- _To do_
Could you restate the whole listing below word for word, minus the pictures?

- _Exercise data_

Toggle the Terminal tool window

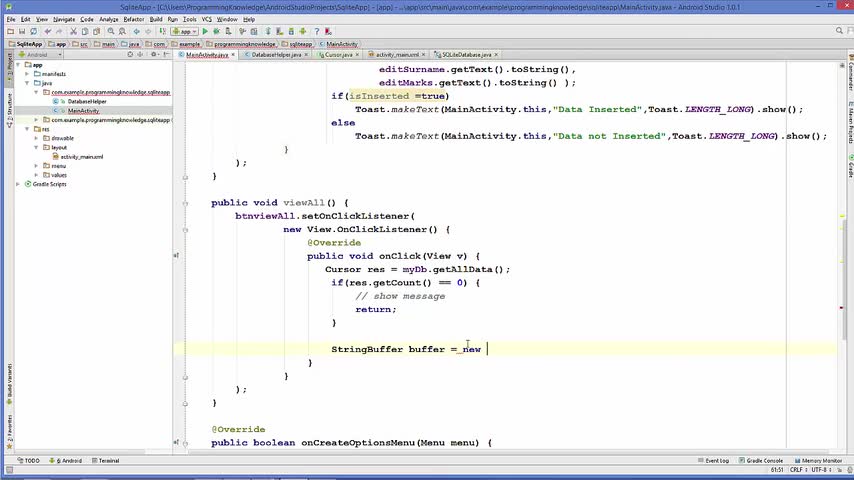[106, 461]
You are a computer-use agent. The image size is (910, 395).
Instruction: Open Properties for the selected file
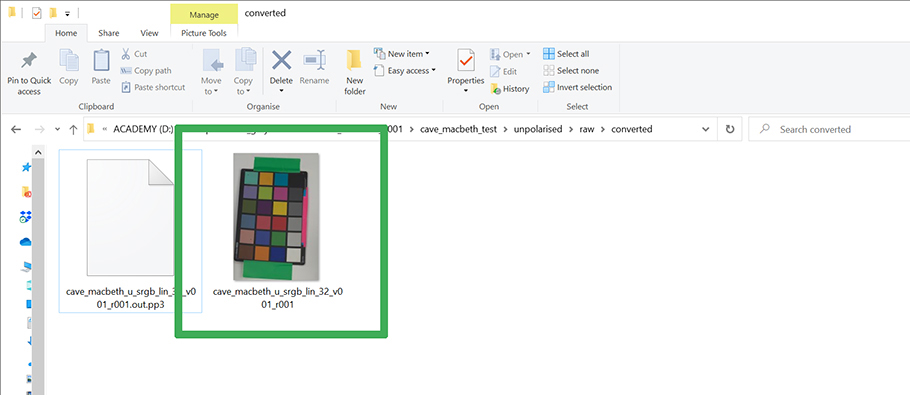click(465, 73)
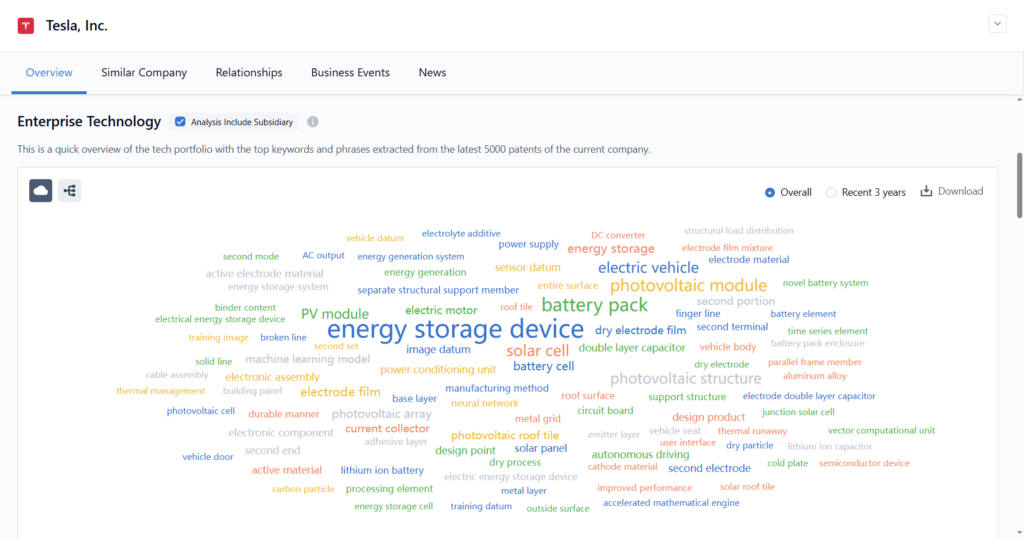Open the Similar Company tab
The width and height of the screenshot is (1024, 538).
(x=144, y=73)
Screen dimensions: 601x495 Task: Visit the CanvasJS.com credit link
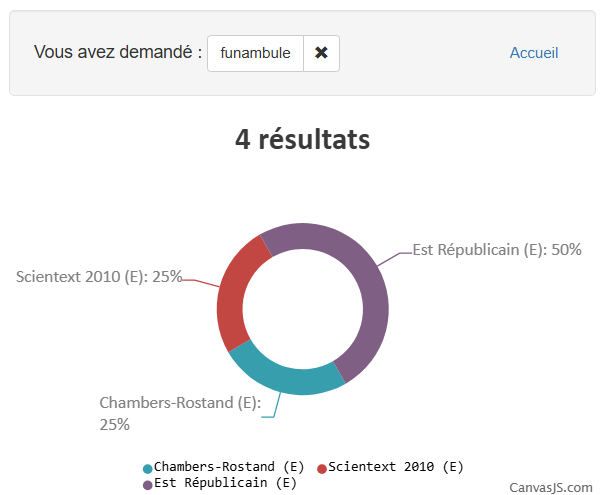(552, 487)
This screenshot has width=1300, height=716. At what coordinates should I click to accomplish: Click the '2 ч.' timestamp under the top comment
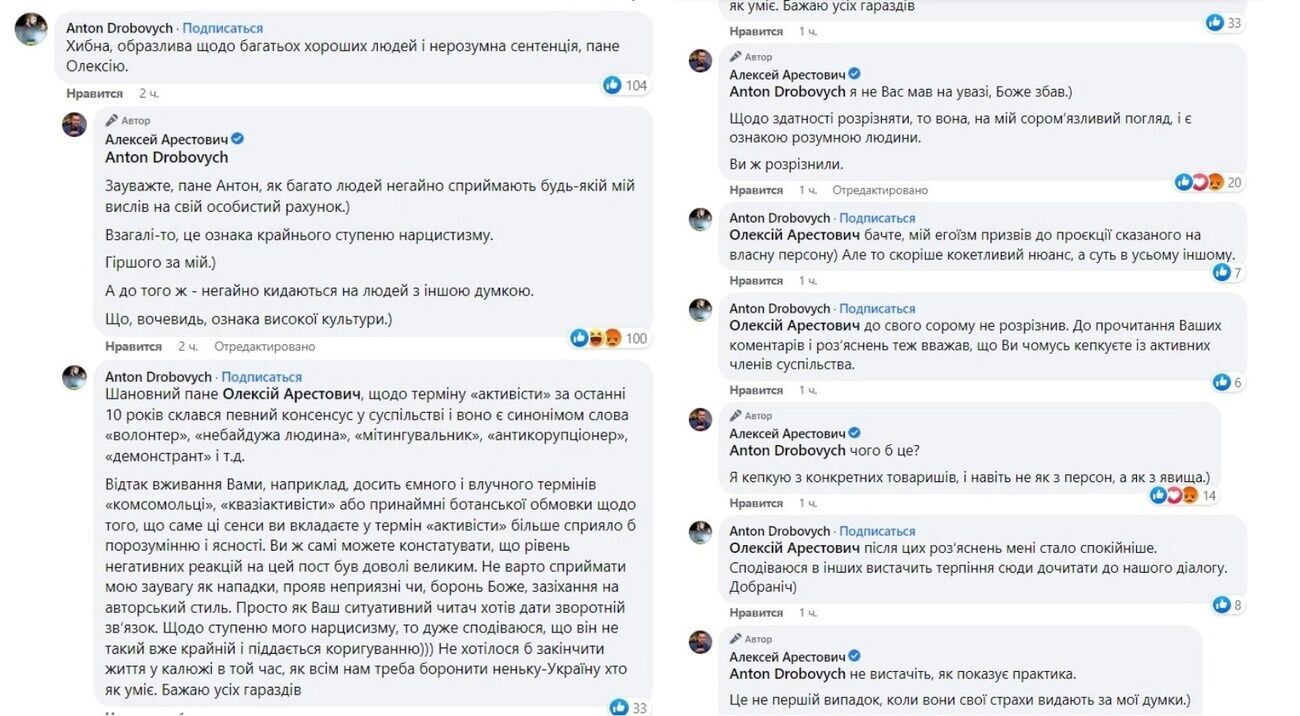(148, 93)
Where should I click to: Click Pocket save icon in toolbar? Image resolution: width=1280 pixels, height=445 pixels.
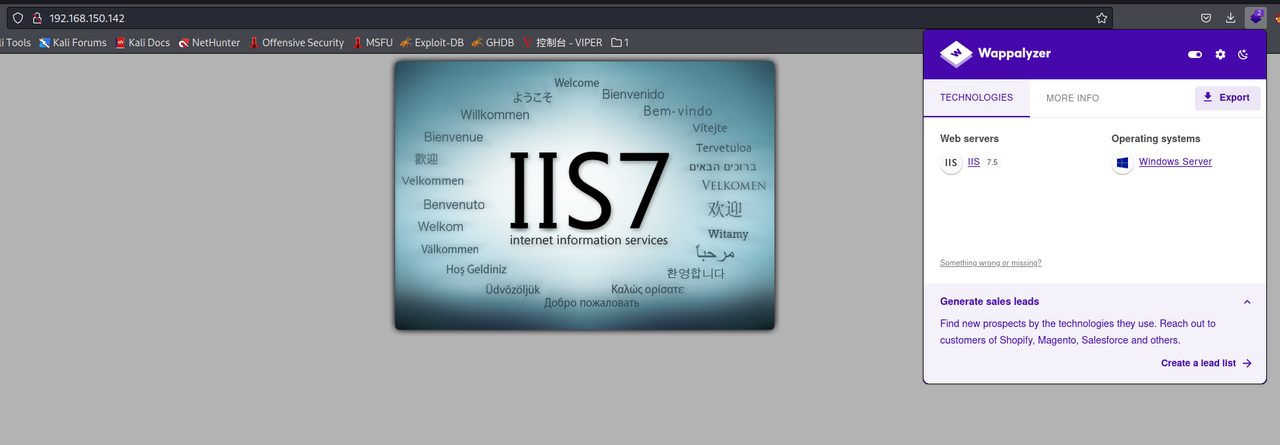(x=1207, y=18)
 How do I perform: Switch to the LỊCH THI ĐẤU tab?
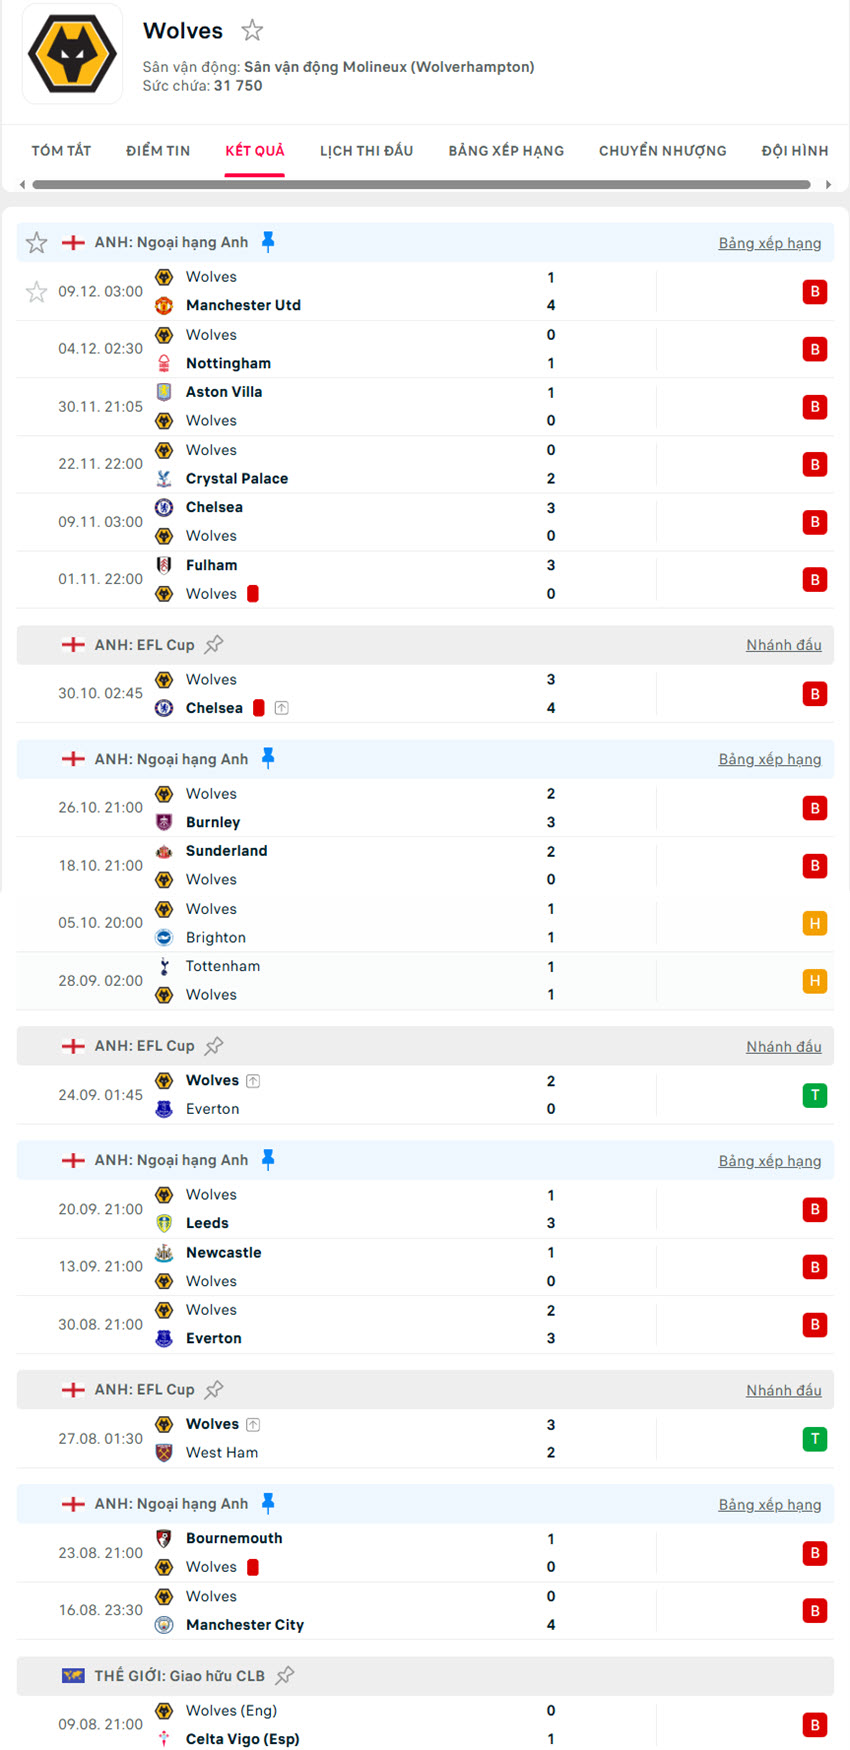[x=367, y=150]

- _Answer to the problem_
Toggle the Terminal tool window

[106, 461]
You are a computer-use agent. The image size is (910, 395).
Instruction: Open Properties for the selected file
click(465, 73)
Open the Similar Company tab
The width and height of the screenshot is (1024, 538).
(x=144, y=73)
Screen dimensions: 601x495 Task: Visit the CanvasJS.com credit link
(552, 487)
This screenshot has width=1300, height=716. At what coordinates should I click to accomplish: Click the '2 ч.' timestamp under the top comment
(148, 93)
Where should I click to: Click Pocket save icon in toolbar? Image resolution: width=1280 pixels, height=445 pixels.
(x=1207, y=18)
 How do I perform: Switch to the LỊCH THI ĐẤU tab?
[x=367, y=150]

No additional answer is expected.